Second post today, but I had to do it. Ok...it's 6pm, Tuesday, July 7th. My surgery is scheduled for Monday...right?
Just making sure.
So...it's 6pm. Tuesday. July 7th. Surgery Monday.
My doctor just called me. She dropped a bomb and I am so flustered right now I can't exactly put it all into words but I'll try! Basically, the nutshell version is that yesterday my doctor was at a collaborative meeting with the Yale medical team with which she is a part of. While at this meeting she brought up my case. One of her colleagues in New Haven took a particular interest in my situation and said that he would be willing to see me for a consult because he is 99% sure that he can do my surgery laproscopically.
He is a gynocological oncologist, very familiar with the art and science of laproscopic tumor removal and all it's caveats.
So now I am in a spin. I was all set for Monday and now, I find myself stressed to the max, having to fax this guy my stuff, trying to make an appointment to see him...unsure about whether or not I should get my hopes up... WTF!? This is just insane- but what can you do when your own doctor-- who is scheduled to do your surgery within a matter of days-- calls you up with this info?

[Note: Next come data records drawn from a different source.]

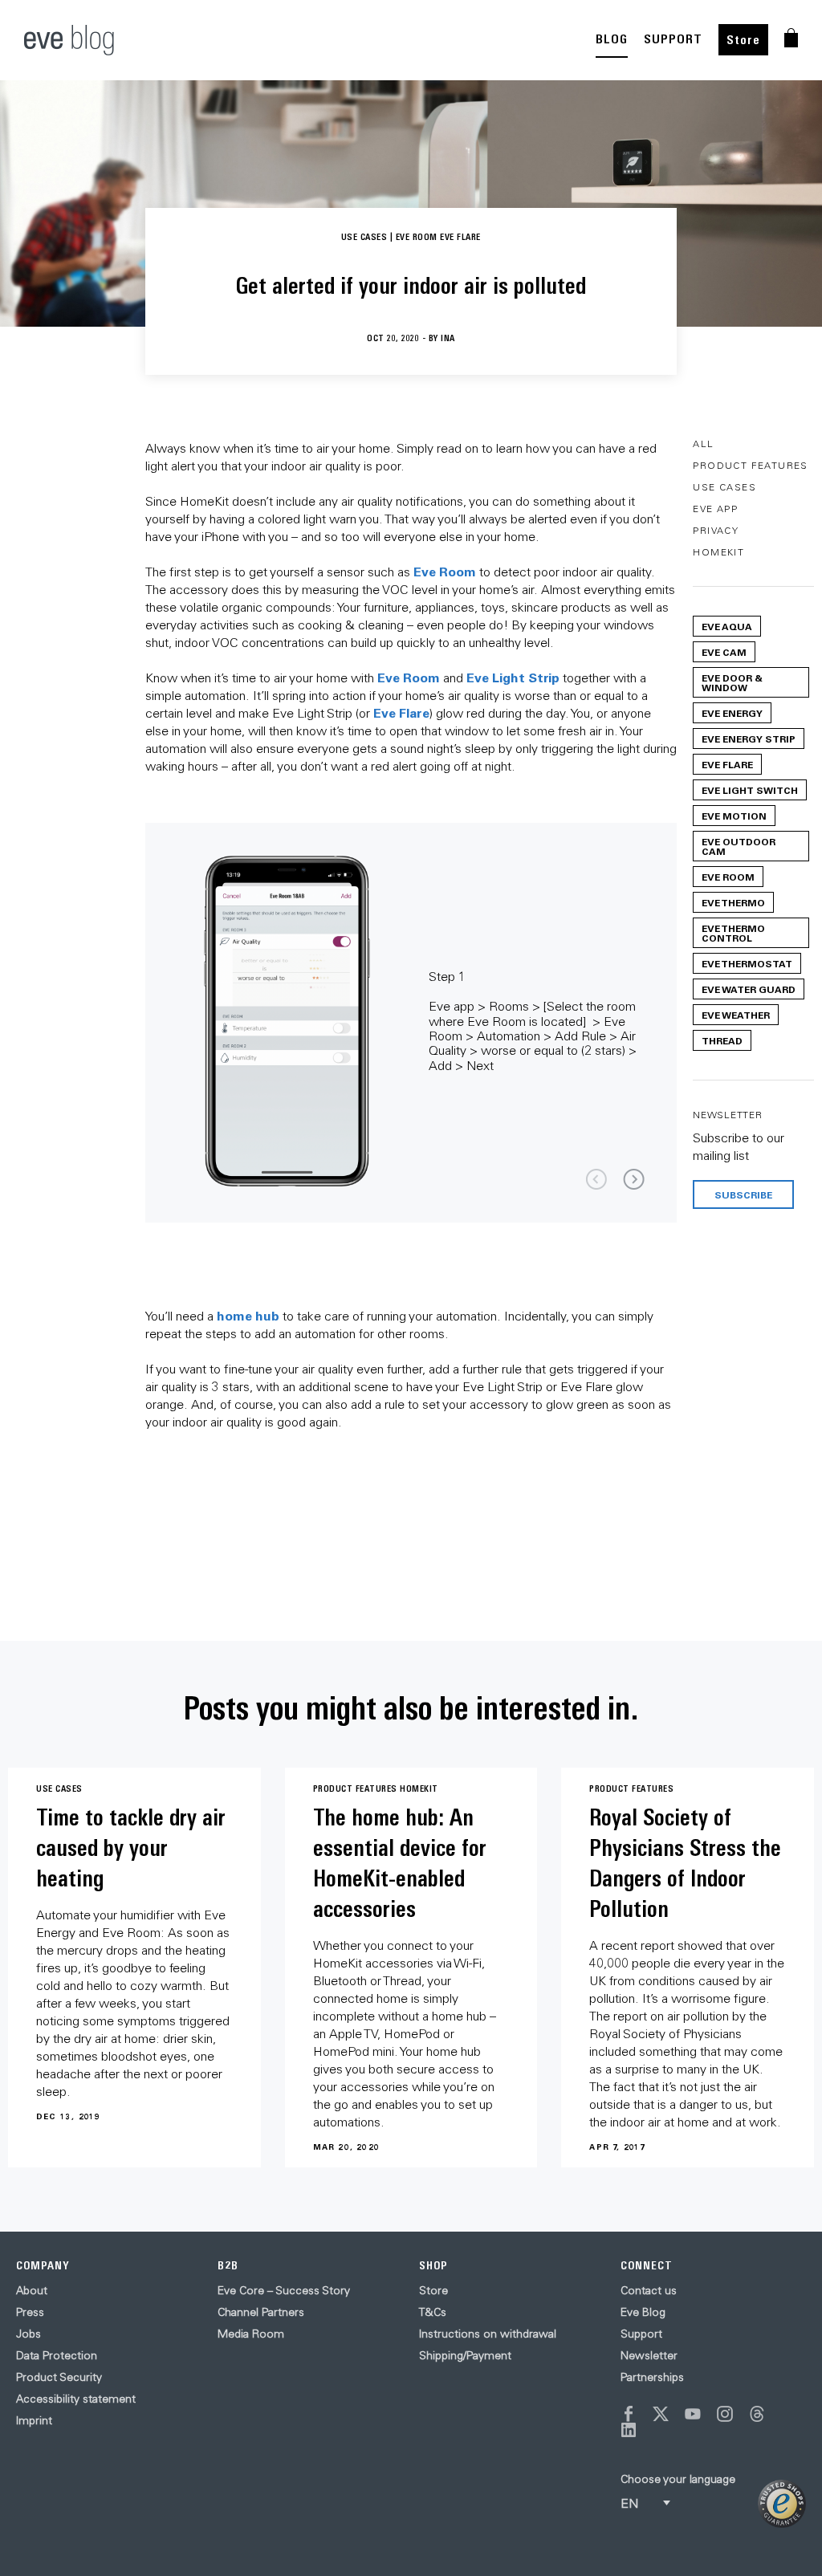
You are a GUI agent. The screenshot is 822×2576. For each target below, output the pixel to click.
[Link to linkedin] (629, 2430)
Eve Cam (724, 651)
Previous (596, 1179)
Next (634, 1179)
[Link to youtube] (693, 2414)
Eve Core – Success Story (284, 2290)
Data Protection (56, 2355)
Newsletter (649, 2355)
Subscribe (743, 1194)
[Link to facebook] (629, 2414)
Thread (722, 1040)
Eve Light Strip (513, 677)
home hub (248, 1315)
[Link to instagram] (725, 2414)
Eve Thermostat (747, 963)
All (703, 443)
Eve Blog (643, 2312)
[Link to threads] (757, 2414)
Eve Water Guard (749, 989)
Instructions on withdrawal (487, 2333)
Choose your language (678, 2479)
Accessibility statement (76, 2398)
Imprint (34, 2420)
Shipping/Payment (465, 2355)
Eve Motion (734, 815)
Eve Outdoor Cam (738, 846)
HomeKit (718, 552)
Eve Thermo (733, 902)
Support (641, 2333)
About (31, 2290)
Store (743, 39)
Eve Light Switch (750, 789)
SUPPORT (673, 39)
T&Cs (432, 2312)
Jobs (28, 2333)
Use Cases (724, 487)
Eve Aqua (727, 626)
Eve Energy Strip (749, 738)
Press (30, 2312)
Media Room (251, 2333)
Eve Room (444, 571)
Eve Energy (732, 712)
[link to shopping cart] (791, 37)
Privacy (716, 530)
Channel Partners (261, 2312)
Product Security (59, 2377)
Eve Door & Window (732, 682)
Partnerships (652, 2377)
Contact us (649, 2290)
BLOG (612, 39)
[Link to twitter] (661, 2414)
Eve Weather (736, 1014)
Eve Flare (401, 712)
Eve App (715, 509)
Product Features (750, 465)
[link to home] (69, 40)
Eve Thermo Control (733, 933)
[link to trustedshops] (782, 2504)
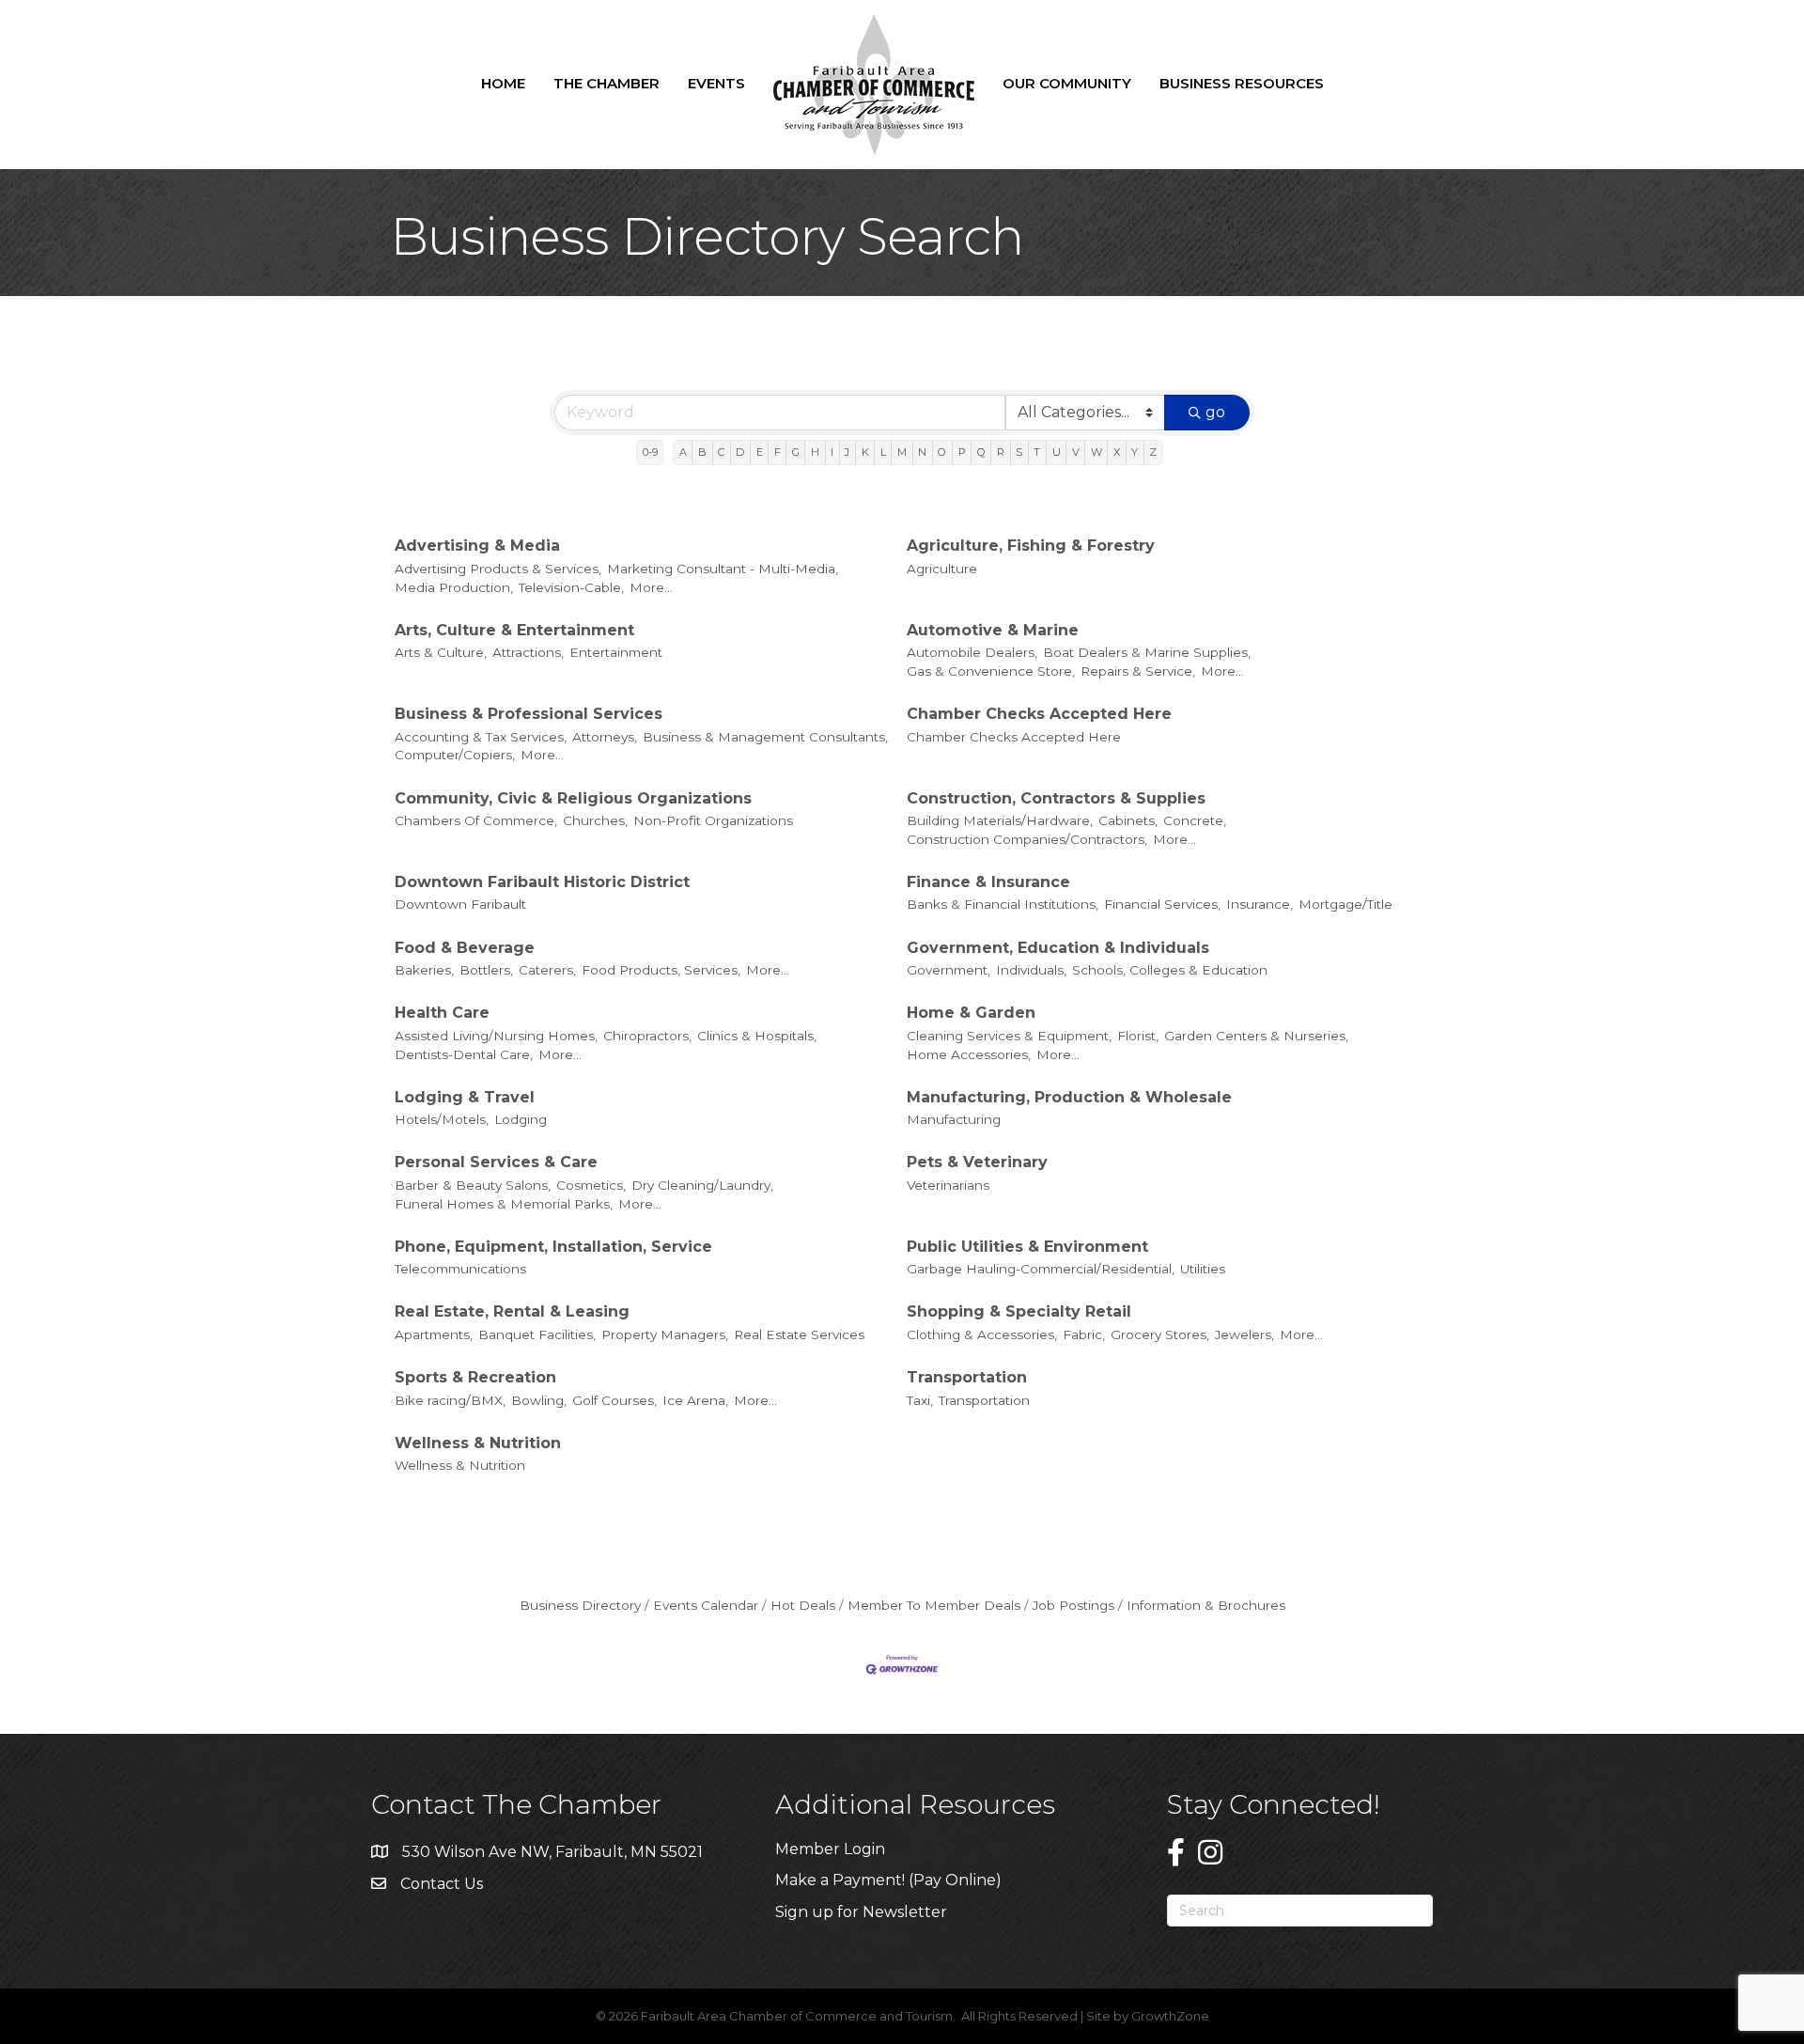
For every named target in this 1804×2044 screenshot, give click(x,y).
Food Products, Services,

I've already pulled a few clumps of hair out- now what?
Here's what I know so far:
*I faxed my info to this new doc a little while ago
*I will follow up with a call tomorrow
*I have to get in to see him either tomorrow or Thursday if not....????? good question!
*New Haven is far away and I know nothing about the hospital, but you can't go wrong with Yale, I guess?!
*Lapro is the way to go...but this is CRAZY! I am seriously spinning. Can we talk about the mental anguish of this whole thing as well? When you get yourself psyched up for something like this and at the last minute you get jerked in another direction- it's intense.
I will fill youze in tomorrow when I know more.
Do you remember this tight-rope walk between the Twin Towers? I swear I feel like that's me up there right now.